Goal
Convert the records below into a JSON array of strings, with one string per line and blank lines omitted. Exclude the pictures.

Dataset

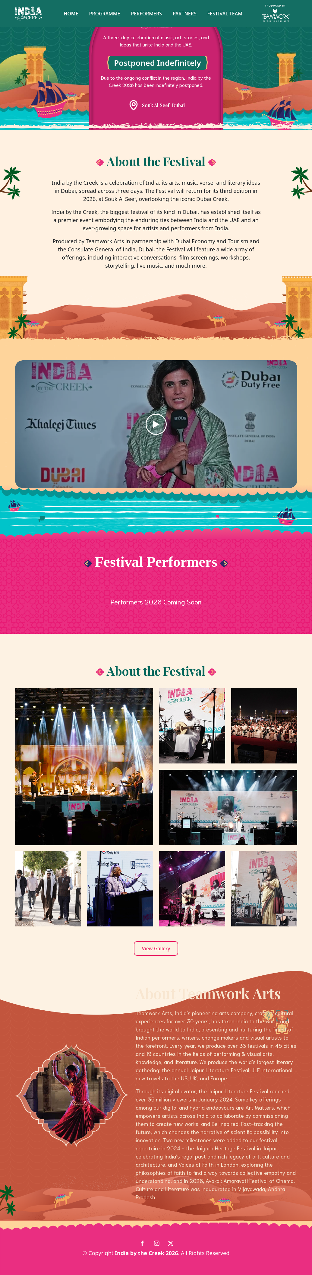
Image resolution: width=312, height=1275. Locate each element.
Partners (185, 13)
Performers (146, 13)
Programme (104, 13)
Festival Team (224, 13)
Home (71, 13)
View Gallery (156, 948)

Exercise result
[
  "Image resolution: width=312, height=1275. Locate each element.",
  "Partners (185, 13)",
  "Performers (146, 13)",
  "Programme (104, 13)",
  "Festival Team (224, 13)",
  "Home (71, 13)",
  "View Gallery (156, 948)"
]